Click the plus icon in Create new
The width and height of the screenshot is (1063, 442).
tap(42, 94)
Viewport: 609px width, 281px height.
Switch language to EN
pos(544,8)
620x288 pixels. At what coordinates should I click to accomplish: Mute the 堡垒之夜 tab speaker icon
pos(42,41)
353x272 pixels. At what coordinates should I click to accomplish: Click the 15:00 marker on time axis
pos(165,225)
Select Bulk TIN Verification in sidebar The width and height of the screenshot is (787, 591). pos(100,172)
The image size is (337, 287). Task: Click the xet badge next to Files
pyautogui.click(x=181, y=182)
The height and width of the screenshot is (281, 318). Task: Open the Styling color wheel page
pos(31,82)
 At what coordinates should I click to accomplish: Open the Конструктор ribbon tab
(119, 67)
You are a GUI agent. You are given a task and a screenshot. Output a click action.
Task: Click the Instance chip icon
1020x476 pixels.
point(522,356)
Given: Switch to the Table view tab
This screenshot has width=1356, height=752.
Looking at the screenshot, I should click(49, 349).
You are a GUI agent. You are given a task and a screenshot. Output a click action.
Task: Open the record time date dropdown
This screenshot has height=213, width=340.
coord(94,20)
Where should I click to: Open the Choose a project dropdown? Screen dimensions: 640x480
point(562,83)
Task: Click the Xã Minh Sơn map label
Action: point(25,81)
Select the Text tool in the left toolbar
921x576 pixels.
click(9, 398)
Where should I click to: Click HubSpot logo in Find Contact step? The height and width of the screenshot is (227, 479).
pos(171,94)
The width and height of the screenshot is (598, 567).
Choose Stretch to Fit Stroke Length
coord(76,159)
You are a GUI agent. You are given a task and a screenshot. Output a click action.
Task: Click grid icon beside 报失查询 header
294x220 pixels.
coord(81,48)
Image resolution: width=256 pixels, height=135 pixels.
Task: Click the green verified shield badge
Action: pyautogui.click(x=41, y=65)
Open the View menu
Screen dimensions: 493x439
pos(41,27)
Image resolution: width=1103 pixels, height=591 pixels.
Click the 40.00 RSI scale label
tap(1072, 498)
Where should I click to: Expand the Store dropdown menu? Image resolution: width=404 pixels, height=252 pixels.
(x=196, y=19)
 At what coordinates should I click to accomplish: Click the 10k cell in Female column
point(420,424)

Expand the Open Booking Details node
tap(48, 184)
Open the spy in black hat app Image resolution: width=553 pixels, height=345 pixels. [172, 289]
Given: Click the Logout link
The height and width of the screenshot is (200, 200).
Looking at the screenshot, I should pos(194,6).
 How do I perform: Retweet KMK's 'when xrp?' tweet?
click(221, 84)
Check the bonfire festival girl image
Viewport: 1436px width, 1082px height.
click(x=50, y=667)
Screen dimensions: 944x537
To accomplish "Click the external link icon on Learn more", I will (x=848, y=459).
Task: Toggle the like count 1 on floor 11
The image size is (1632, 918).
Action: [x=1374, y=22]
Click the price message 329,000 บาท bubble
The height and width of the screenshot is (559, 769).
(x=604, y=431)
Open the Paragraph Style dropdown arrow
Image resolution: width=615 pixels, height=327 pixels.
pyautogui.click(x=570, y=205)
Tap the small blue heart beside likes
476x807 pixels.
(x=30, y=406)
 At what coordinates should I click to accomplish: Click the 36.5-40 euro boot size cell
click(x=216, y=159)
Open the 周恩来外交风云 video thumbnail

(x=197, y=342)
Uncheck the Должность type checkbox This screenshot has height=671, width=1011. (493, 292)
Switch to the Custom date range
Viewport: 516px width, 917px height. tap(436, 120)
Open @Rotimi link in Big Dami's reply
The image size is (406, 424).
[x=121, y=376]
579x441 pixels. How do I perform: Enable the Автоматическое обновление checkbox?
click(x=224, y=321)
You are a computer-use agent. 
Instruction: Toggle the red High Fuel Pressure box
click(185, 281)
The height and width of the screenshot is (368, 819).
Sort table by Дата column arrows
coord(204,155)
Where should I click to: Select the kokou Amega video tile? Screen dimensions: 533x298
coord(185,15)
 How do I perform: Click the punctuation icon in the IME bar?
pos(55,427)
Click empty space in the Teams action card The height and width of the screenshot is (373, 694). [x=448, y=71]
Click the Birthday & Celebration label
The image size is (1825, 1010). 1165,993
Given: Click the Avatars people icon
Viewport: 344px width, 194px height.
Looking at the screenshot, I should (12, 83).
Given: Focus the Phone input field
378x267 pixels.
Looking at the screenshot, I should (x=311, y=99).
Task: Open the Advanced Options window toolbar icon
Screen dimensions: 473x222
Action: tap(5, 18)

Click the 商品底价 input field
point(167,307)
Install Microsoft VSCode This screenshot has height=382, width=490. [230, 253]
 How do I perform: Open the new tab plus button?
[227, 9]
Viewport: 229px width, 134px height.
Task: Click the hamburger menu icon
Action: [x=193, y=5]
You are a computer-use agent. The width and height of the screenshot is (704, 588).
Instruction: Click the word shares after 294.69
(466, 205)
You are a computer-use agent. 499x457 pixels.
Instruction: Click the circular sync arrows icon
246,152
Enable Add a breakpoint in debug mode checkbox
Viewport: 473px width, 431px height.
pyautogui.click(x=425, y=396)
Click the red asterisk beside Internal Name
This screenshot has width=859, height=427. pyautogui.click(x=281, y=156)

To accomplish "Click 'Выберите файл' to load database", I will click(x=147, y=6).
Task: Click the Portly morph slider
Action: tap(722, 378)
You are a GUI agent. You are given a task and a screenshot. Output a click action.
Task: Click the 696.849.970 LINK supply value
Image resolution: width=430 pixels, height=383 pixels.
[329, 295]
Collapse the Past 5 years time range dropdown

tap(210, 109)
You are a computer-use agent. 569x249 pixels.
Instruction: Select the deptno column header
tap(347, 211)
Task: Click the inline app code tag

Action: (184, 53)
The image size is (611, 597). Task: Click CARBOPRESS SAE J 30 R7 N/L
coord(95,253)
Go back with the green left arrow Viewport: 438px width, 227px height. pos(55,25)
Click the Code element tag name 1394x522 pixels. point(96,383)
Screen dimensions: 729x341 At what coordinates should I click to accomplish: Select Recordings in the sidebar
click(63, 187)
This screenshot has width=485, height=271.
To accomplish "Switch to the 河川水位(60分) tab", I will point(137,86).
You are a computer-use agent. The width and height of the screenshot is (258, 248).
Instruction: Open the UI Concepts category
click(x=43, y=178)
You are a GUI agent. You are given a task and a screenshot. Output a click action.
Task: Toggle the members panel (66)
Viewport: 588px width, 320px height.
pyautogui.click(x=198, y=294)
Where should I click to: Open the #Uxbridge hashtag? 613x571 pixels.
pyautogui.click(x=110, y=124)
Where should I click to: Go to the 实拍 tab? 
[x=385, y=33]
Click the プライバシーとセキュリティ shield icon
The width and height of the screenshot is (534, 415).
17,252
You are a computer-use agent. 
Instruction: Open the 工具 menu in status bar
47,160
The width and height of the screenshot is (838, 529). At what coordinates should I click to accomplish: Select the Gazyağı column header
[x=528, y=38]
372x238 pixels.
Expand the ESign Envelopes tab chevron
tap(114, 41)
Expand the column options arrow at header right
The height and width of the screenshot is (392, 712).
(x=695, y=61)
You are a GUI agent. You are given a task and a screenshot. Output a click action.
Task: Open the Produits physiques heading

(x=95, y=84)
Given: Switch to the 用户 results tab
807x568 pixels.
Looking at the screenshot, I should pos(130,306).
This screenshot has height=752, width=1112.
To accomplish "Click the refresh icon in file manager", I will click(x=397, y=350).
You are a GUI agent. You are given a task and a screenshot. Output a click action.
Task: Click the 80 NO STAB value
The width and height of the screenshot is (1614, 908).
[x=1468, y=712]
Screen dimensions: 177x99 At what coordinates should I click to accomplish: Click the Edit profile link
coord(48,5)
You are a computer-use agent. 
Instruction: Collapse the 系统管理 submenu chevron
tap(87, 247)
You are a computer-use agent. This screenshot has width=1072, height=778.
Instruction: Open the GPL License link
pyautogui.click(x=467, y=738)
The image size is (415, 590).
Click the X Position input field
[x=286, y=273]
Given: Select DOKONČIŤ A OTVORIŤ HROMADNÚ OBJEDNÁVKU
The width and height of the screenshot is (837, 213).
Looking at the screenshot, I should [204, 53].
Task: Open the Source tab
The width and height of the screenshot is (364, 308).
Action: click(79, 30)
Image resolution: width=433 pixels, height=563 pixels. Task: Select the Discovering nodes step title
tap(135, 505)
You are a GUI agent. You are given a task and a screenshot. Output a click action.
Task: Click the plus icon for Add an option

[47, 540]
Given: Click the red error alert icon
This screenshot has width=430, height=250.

_ASSIGNMENT_
Out of the entries, pull every line that mentions "left".

_ANSWER FOR THE TASK_
Select the Text tool in the left toolbar
Go back with the green left arrow Viewport: 438px width, 227px height. pos(55,25)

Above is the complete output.